MS

Cardiovascular Disease

Redistribution of Blood Flow During Exercise

  • During exercise, significant changes occur in cardiac output and blood flow distribution.

  • Cardiac output (Q) at rest is approximately 5 L/min, but increases to 25 L/min during heavy exercise.

    • Blood flow to skeletal muscles increases dramatically:

      • 20% during rest contributes to 1 L/min in muscles.

      • 80-85% during heavy exercise contributes to ~20 L/min in muscles.

  • Blood flow to less active organs (liver, kidneys, gastrointestinal tract) decreases significantly.

Regulation of Cardiovascular Adjustments to Exercise

  • Key factors influencing cardiac output and blood flow include:

    • Metabolic vasodilation in muscles increases blood flow.

    • Increased cardiac stroke volume and heart rate (HR) during exercise.

    • The sympatho-adrenal system enhances heart rate and improves venous return.

    • Skeletal muscle activity prompts sympathetic vasoconstriction in viscera.

    • Deeper breathing also contributes to cardiovascular adjustments.

Meeting Increased Oxygen Demands during Exercise

  • The equation related to cardiac output and physical activity is:

    • Q (cardiac output) = SV (stroke volume) x HR (heart rate).

  • The redistribution of blood flow primarily facilitates the increased oxygen demands by muscles during exercise.

Changes in Cardiovascular Variables: Exercise Intensity

  • During exercise, there is:

    • An increase in heart rate (HR) and stroke volume (SV).

    • In untrained subjects, SV does not increase beyond workloads of 40% VO2max.

    • Consequently, the rise in cardiac output at higher intensities is mainly due to an increase in HR.

Changes in Cardiovascular Variables: Exercise Duration

  • Cardiac output is maintained during prolonged exercise, but:

    • Stroke volume gradually decreases due to dehydration and reduced plasma volume.

    • Heart rate gradually increases, termed "cardiovascular drift."

Increased Blood Flow to Skeletal Muscles

  • At rest, 15-20% of cardiac output is directed to muscles.

  • This increases to 80-85% during maximal exercise.

  • The redistribution of blood flow is dependent on exercise intensity and metabolic rate.

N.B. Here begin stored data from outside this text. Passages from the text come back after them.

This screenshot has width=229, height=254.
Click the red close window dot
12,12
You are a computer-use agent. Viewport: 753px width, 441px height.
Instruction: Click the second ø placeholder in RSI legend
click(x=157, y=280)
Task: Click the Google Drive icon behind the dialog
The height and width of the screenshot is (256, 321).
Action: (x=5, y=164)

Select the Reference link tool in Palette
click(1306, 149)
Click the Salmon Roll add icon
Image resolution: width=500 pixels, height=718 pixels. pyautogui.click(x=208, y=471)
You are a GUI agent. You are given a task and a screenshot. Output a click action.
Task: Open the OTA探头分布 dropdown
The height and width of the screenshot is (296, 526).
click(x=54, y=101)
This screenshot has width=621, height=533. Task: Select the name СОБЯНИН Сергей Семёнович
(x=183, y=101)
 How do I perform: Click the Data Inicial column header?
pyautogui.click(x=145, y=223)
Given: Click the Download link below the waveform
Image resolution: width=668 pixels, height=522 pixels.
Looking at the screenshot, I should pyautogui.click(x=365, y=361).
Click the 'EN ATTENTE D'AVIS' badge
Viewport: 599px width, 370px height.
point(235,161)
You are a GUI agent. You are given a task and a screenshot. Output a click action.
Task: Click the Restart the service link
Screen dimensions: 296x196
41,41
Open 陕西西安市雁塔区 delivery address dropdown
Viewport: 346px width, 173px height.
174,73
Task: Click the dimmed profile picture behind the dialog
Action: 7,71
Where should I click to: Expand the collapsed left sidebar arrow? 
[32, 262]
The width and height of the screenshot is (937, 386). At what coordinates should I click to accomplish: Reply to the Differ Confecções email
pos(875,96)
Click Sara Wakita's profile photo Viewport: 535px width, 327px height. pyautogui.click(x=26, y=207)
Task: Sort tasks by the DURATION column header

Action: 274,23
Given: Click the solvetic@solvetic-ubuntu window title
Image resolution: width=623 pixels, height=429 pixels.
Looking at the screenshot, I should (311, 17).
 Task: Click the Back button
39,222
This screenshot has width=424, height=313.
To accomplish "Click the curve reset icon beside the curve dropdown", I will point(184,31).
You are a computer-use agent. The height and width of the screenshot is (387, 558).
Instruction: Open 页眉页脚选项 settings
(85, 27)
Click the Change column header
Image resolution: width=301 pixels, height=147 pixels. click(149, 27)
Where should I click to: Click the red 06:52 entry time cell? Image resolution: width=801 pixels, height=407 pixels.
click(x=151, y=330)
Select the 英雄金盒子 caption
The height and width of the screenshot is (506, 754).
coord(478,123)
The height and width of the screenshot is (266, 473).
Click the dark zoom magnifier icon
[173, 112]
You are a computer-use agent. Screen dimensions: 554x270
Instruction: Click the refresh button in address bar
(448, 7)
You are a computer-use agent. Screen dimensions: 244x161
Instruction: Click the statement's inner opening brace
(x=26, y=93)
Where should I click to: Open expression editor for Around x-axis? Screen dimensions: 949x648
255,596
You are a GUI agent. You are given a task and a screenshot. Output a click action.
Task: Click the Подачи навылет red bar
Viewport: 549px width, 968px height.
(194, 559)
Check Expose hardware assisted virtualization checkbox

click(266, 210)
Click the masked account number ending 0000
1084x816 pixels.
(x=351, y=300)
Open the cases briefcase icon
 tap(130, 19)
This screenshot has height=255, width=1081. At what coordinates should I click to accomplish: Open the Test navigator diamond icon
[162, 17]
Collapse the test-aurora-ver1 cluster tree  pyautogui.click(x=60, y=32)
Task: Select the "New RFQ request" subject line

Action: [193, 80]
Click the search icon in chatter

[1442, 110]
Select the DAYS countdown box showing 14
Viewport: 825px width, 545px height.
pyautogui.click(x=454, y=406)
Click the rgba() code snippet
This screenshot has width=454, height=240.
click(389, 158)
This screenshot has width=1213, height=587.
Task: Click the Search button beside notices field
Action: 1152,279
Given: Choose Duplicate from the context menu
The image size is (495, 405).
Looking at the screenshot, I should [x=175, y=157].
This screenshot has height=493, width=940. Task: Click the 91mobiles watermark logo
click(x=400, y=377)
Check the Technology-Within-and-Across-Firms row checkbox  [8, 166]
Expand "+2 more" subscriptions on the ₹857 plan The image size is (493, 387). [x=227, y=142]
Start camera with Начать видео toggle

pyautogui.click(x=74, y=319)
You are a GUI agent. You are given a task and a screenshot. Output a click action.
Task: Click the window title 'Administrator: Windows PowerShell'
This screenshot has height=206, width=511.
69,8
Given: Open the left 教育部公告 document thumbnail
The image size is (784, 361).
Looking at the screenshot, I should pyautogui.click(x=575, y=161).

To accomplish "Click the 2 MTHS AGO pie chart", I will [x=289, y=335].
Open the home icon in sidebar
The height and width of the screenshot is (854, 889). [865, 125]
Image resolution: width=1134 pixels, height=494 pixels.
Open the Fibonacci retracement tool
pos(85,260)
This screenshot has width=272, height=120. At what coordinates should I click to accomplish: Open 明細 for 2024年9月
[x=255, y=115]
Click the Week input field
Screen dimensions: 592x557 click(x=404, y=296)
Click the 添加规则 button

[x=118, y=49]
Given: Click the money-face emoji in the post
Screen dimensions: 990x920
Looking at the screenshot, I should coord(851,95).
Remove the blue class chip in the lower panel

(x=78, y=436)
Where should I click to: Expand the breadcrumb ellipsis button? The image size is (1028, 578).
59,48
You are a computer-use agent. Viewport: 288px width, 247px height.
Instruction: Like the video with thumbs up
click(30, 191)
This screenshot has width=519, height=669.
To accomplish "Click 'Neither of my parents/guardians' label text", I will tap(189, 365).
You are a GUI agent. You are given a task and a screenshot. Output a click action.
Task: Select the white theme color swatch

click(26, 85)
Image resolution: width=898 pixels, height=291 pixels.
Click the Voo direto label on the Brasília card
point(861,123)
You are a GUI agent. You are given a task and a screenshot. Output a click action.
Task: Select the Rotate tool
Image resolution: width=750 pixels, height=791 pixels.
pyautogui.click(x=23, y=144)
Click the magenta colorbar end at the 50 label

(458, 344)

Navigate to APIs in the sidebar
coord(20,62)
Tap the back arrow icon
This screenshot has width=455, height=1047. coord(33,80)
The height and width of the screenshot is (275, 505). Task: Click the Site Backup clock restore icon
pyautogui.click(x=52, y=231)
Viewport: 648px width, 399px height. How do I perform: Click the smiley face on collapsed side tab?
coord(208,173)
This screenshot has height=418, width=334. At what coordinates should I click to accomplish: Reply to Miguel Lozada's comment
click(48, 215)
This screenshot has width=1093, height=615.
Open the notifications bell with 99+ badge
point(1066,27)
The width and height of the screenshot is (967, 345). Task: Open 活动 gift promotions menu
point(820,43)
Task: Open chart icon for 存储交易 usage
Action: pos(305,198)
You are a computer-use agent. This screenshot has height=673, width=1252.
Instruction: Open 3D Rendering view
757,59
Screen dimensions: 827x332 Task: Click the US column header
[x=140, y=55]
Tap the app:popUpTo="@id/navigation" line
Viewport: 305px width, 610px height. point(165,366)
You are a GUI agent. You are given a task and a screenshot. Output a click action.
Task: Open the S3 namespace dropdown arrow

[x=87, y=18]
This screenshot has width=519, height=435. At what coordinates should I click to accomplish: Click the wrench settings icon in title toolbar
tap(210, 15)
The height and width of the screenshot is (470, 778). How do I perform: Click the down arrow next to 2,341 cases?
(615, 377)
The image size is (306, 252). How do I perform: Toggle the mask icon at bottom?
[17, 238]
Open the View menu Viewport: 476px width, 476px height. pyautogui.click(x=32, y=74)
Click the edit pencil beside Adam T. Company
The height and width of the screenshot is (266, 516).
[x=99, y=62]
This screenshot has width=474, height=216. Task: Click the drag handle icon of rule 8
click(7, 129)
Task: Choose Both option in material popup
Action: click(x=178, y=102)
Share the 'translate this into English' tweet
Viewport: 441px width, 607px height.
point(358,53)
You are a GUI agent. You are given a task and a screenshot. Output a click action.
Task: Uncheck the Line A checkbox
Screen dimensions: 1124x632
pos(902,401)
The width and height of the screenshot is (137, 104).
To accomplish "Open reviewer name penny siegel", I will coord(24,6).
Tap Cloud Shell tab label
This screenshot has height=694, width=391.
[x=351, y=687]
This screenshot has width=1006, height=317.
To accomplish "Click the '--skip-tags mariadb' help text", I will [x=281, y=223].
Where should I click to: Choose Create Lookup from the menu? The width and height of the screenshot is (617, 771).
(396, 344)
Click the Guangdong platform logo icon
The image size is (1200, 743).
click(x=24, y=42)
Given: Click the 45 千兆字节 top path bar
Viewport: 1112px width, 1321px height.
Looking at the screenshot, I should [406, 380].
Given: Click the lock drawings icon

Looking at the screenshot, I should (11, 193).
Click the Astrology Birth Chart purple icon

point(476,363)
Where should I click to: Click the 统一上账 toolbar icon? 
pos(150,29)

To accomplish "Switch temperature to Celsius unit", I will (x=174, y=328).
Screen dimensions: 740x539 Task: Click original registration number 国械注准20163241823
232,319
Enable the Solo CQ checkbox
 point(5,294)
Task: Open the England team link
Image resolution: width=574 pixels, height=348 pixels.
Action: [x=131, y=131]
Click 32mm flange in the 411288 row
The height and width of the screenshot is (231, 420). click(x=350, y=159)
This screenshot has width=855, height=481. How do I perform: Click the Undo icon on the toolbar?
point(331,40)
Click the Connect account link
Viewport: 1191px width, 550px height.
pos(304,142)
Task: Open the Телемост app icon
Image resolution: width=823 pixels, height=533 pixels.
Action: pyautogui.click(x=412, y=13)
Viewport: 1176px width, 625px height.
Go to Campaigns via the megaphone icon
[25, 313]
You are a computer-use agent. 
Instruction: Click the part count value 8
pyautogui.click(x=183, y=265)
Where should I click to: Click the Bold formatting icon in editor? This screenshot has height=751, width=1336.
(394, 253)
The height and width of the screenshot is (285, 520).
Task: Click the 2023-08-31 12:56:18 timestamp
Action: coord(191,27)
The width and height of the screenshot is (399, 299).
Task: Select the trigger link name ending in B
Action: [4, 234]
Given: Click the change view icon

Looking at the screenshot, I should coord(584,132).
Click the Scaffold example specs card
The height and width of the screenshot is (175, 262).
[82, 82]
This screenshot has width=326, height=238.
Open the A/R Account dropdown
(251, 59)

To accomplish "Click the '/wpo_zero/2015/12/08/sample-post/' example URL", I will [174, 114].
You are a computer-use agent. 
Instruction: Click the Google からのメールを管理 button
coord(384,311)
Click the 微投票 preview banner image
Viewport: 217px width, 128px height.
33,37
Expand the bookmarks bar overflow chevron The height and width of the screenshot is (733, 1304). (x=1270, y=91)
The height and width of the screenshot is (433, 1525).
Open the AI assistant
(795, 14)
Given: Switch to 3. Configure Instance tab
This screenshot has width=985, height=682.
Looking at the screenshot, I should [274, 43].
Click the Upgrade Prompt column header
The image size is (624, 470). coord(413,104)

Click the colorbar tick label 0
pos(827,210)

Mechanisms for Meeting Muscle's Oxygen Demands

  • Oxygen demand during exercise is 15-25 times greater than at rest.

  • This demand is met by:

    1. Increased cardiac output and redistribution of blood flow.

    2. Enhanced extraction/uptake of O2 by muscle tissues.

Fick Equation: Oxygen Consumption (VO2)

  • VO2 is expressed as:

    • VO2 = Q x (a - vO2Δ)

    • Where a-vO2Δ is the arteriovenous oxygen difference, representing the difference in oxygen content between arterial and venous blood.

  • Not all O2 delivered to muscles is consumed, necessitating the efficient extraction of O2 to maximize VO2.

a-vO2 Difference During Activity

  • The a-vO2 difference reflects the oxygen extracted from 100 mL of blood during its circulatory journey.

    • Example:

      • At rest: 20 mL O2 – 15 mL O2 = 5 mL extracted.

      • During exercise: 20 mL O2 – 10 mL O2 = 10 mL extracted.

  • A higher a-vO2 difference during exercise indicates better oxygen utilization.

Cardiovascular Adaptations to Endurance Training

  • Endurance training involves continuous, dynamic exercises, such as running or cycling, for 20-60 mins at >50% VO2max, 3 times a week over 2-3 months.

  • Such training enhances:

    • Cardiac output delivery (Q) and oxygen extraction (a-vO2Δ).

    • The VO2max, which indicates the maximum capacity of oxygen utilization during exercise.

Effects of Training on Cardiac Output

  • Qmax largely increases due to a rapid rise in stroke volume (SV).

    • An 11% increase in SV can occur within the first 6 days of training.

  • Following training, it has been observed that resting and submaximal heart rates decrease without affecting HRmax.

Factors Influencing Stroke Volume Max

  • Stroke volume increases (SVmax) with:

    1. Increased preload (end-diastolic volume).

    2. Increased plasma volume (fluid retention).

    3. Greater filling time due to a decreased resting heart rate.

  • There is also an increase in ventricular chamber size allowing for maximal filling and decreased afterload.

Types of Hypertrophy from Different Training Regimens

  • Aerobic Training:

    • Results in eccentric hypertrophy (volume overload), characterized by chamber dilation and elongated myocyte length.

  • Resistance Training:

    • Leads to concentric hypertrophy (pressure overload), marked by increased myocyte width without chamber dilation.

Training Effects on a-vO2Δ

  • The maximum a-vO2Δ improves due to:

    • Increased mitochondrial size and enzyme activity.

    • Enhanced capillary density and blood flow in muscles through vessel dilation.